**WORK ITEM**
Of all the entries below, only the lines from the one with "Open the Blueprints toolbar icon" up to and including the one with "Click the magnifier database search icon" are to be duplicated exactly.

**INFORMATION**

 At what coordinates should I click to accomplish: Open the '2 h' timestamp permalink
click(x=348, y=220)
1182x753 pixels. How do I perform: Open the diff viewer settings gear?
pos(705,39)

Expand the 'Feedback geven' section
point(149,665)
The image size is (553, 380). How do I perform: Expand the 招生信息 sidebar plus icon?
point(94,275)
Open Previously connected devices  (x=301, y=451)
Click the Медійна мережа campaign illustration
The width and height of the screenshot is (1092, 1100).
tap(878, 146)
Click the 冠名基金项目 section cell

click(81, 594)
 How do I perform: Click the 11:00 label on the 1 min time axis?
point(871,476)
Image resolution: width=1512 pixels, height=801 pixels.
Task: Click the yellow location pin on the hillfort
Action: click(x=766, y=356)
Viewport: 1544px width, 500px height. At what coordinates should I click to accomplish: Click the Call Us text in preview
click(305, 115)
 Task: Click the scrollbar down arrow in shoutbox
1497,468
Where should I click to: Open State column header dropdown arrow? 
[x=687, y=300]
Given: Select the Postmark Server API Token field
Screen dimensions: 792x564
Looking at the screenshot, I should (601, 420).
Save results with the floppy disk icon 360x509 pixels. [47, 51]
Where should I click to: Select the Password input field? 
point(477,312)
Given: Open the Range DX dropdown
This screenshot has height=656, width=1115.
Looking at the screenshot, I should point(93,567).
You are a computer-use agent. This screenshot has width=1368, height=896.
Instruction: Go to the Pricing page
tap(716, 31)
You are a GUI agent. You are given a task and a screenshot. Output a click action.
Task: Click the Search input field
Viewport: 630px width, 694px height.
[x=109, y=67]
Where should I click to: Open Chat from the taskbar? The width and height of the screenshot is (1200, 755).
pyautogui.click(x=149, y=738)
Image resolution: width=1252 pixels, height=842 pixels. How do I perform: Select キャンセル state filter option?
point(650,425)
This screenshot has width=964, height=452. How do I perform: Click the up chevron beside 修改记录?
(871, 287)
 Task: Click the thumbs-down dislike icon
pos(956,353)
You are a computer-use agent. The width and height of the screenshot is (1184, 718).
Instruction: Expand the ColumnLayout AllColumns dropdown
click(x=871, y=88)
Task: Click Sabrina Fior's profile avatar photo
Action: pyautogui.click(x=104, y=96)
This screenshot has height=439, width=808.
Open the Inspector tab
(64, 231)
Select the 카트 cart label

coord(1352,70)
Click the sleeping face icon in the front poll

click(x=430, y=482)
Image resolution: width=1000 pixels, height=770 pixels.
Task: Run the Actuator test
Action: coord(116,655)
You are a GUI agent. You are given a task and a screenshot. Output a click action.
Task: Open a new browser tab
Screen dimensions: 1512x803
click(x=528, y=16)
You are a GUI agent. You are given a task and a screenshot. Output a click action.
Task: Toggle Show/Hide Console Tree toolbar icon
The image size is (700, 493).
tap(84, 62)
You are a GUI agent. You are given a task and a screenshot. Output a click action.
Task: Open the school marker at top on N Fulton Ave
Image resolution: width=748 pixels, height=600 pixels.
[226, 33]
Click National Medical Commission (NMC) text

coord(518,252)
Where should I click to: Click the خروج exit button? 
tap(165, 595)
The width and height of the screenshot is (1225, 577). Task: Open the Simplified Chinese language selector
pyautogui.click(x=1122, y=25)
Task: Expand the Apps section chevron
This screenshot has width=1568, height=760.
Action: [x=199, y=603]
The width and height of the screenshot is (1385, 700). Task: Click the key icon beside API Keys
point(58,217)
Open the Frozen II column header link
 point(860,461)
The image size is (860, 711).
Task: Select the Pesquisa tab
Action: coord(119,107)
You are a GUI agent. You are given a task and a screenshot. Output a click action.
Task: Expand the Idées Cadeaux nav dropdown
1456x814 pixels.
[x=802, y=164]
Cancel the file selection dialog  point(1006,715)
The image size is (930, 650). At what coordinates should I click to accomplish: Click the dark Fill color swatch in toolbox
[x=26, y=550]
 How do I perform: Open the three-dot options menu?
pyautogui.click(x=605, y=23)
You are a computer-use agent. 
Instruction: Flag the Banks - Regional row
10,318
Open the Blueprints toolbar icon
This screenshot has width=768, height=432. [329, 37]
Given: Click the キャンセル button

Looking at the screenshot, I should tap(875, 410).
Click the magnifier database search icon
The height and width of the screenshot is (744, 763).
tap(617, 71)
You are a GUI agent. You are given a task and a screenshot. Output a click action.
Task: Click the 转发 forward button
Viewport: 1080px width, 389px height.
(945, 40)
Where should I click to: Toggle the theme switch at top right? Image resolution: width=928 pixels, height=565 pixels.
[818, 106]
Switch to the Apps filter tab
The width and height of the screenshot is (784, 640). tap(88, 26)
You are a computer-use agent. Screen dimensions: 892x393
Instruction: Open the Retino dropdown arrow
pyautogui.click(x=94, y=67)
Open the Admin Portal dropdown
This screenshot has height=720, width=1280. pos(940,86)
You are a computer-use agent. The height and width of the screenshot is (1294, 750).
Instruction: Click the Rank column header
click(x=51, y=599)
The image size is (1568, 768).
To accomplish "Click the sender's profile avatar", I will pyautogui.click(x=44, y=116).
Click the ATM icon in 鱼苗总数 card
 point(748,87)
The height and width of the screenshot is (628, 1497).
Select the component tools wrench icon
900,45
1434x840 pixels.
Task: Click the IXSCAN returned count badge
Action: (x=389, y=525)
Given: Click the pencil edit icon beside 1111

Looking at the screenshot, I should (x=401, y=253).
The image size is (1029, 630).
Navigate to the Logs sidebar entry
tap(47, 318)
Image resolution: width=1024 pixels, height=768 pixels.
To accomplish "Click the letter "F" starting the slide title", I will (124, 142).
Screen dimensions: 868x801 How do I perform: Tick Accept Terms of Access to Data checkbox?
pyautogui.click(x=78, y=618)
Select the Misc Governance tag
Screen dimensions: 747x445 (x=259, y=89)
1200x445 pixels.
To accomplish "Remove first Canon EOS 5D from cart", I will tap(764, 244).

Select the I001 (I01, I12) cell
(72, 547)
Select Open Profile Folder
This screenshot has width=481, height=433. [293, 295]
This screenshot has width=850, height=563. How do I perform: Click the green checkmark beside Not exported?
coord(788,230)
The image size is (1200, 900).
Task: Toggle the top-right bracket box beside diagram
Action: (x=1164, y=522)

**EXERCISE ANSWER**
Open the Blueprints toolbar icon
This screenshot has width=768, height=432. [329, 37]
Given: Click the キャンセル button

Looking at the screenshot, I should tap(875, 410).
Click the magnifier database search icon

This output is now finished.